**STUDY MATERIAL:**
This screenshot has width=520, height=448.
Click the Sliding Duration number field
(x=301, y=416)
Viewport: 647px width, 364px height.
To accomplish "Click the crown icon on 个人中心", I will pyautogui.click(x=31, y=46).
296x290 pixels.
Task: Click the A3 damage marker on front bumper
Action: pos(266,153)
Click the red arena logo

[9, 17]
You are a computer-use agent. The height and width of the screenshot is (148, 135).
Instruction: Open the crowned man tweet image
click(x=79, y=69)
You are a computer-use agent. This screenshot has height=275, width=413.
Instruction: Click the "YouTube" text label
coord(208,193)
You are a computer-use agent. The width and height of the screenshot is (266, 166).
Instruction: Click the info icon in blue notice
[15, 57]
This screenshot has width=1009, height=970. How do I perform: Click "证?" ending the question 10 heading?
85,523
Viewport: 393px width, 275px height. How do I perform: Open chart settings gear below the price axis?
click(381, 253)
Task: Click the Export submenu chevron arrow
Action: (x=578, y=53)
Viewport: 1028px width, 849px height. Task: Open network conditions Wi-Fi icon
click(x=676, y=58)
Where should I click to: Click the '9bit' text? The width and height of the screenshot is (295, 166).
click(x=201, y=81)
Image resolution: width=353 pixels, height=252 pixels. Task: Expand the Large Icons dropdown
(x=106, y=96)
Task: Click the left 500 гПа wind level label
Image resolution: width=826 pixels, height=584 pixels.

**TASK ITEM:**
All the entries above must be repeated exactly as they were given.

**FINAL ANSWER:**
This screenshot has width=520, height=448.
Click the Sliding Duration number field
(x=301, y=416)
Viewport: 647px width, 364px height.
To accomplish "Click the crown icon on 个人中心", I will pyautogui.click(x=31, y=46).
296x290 pixels.
Task: Click the A3 damage marker on front bumper
Action: pos(266,153)
Click the red arena logo

[9, 17]
You are a computer-use agent. The height and width of the screenshot is (148, 135).
Instruction: Open the crowned man tweet image
click(x=79, y=69)
You are a computer-use agent. This screenshot has height=275, width=413.
Instruction: Click the "YouTube" text label
coord(208,193)
You are a computer-use agent. The width and height of the screenshot is (266, 166).
Instruction: Click the info icon in blue notice
[15, 57]
This screenshot has width=1009, height=970. How do I perform: Click "证?" ending the question 10 heading?
85,523
Viewport: 393px width, 275px height. How do I perform: Open chart settings gear below the price axis?
click(381, 253)
Task: Click the Export submenu chevron arrow
Action: (x=578, y=53)
Viewport: 1028px width, 849px height. Task: Open network conditions Wi-Fi icon
click(x=676, y=58)
Where should I click to: Click the '9bit' text? The width and height of the screenshot is (295, 166).
click(x=201, y=81)
Image resolution: width=353 pixels, height=252 pixels. Task: Expand the Large Icons dropdown
(x=106, y=96)
Task: Click the left 500 гПа wind level label
Image resolution: width=826 pixels, height=584 pixels.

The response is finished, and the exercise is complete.